Unorthodox tells the story of Esther (Esty) Shapiro, a 19-year-old woman who escapes Williamsburg one Shabbat eve and flies to Berlin. Her birth mother, also a refugee from Hasidic life, lives there. The Israeli actress Shira Haas, in an extraordinary star-making performance, plays Esty with great depth and sensitivity, making her one of the most relatable and sympathetic feminist heroes in years. Esty is also pregnant. So her estranged husband, Yanky, travels to Berlin accompanied by his ethically-questionable cousin Moishe to attempt to bring Esty back to Brooklyn.

Loosely basing their show on a memoir by the writer Deborah Feldman, Unorthodox’s showrunners saddle Esty with a ludicrous plot line wherein she attempts to find redemption by auditioning for an elite Berlin music conservatory despite only having been in the city for four days. She falls in with a cute multicultural and polysexual group of music students, a direct contrast with the wig-wearing, Torah-reading Cro-Magnons who imprisoned her back home. The plot has an absurd timeline and features ludicrous machinations, but the central tension between the two cultures, and Haas’ amazing performance, keeps the show afloat.

Amit Rahav as Yanky in Unorthodox.

The Israeli actor Amit Rahav, who plays Yanky as a naive mama’s boy, is just as good. He and Haas have some of the best chemistry, or anti-chemistry, that I can recall seeing on TV. Their scenes together carry an emotional intensity that relationship dramas rarely approach. For that reason, and several others, the flashback scenes to Hasidic life in Williamsburg are way more interesting and relevant than the club dancing and piano-tinkling in Berlin.

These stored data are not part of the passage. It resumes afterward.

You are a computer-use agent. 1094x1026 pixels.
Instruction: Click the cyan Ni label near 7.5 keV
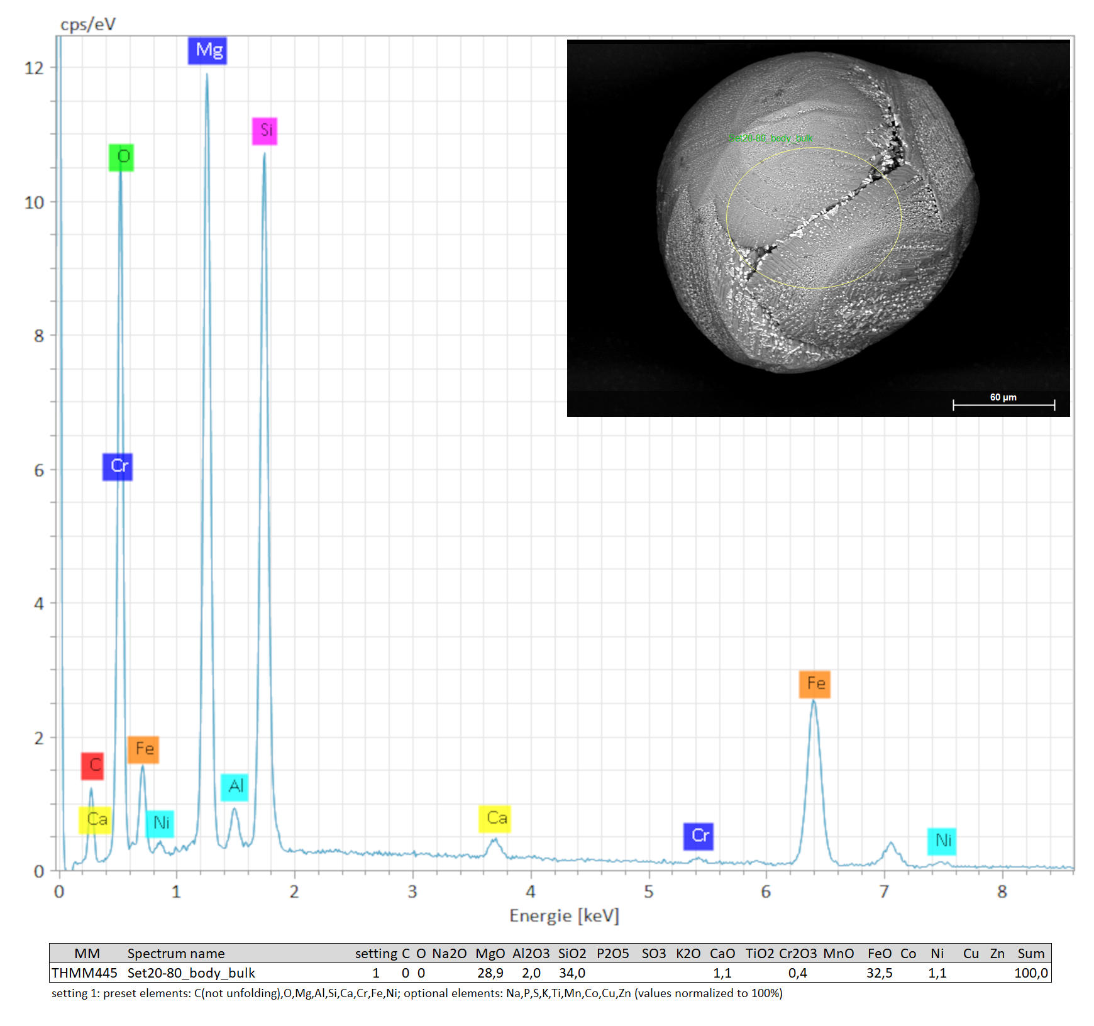[x=942, y=841]
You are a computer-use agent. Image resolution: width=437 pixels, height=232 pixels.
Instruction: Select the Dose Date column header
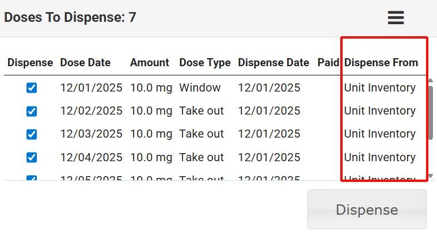pyautogui.click(x=85, y=63)
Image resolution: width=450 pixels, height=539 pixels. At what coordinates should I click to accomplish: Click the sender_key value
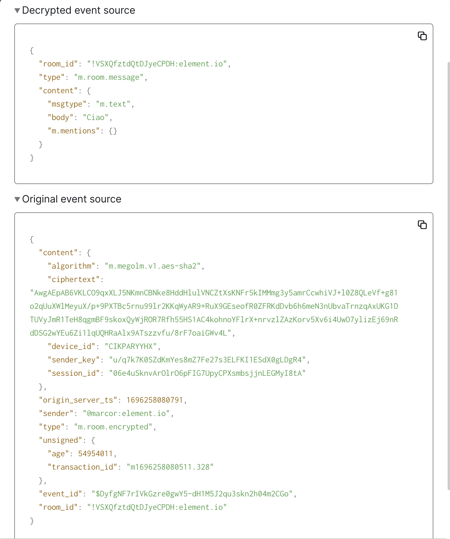coord(207,360)
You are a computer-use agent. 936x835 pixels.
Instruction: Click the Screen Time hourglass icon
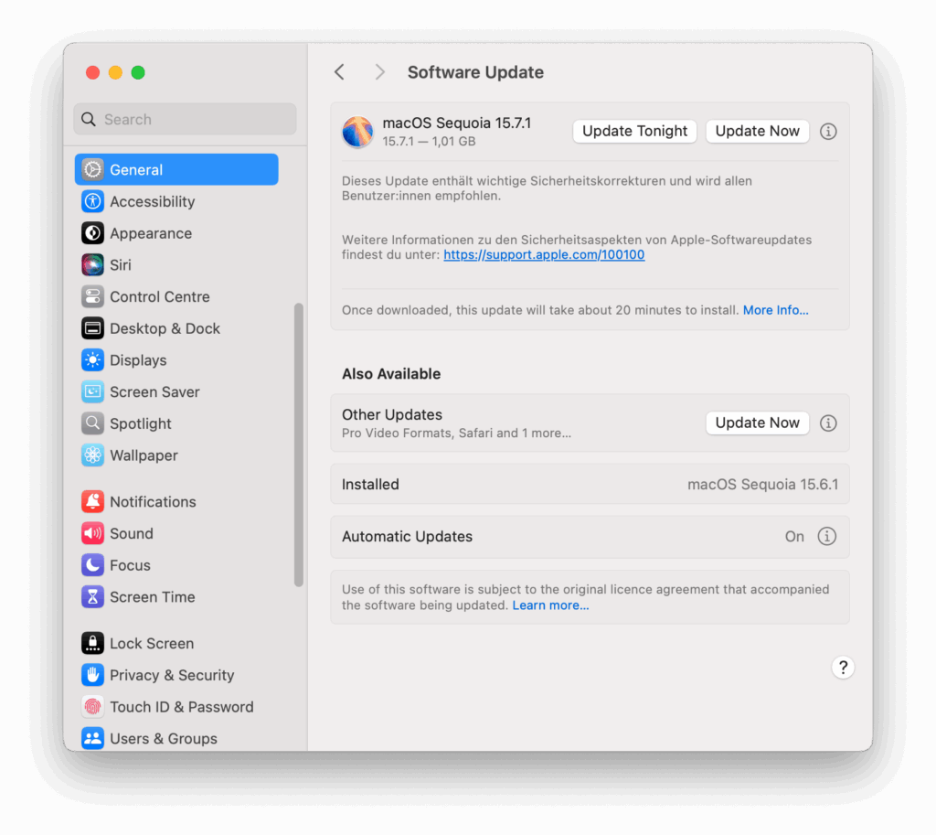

Unorthodox depicts ultra-Orthodox rituals with anthropological zeal, and finds them both fascinating and grotesque. The men daven endlessly, the yentas reproduce and gossip. Their seders seem even more boring than reform seders. An extended wedding sequence, where Esty as the bride walks around with her head covered like The Elephant Man, is a quiet masterclass in tension-building, and it has an almost documentary feel. There’s no doubt: this community is weird.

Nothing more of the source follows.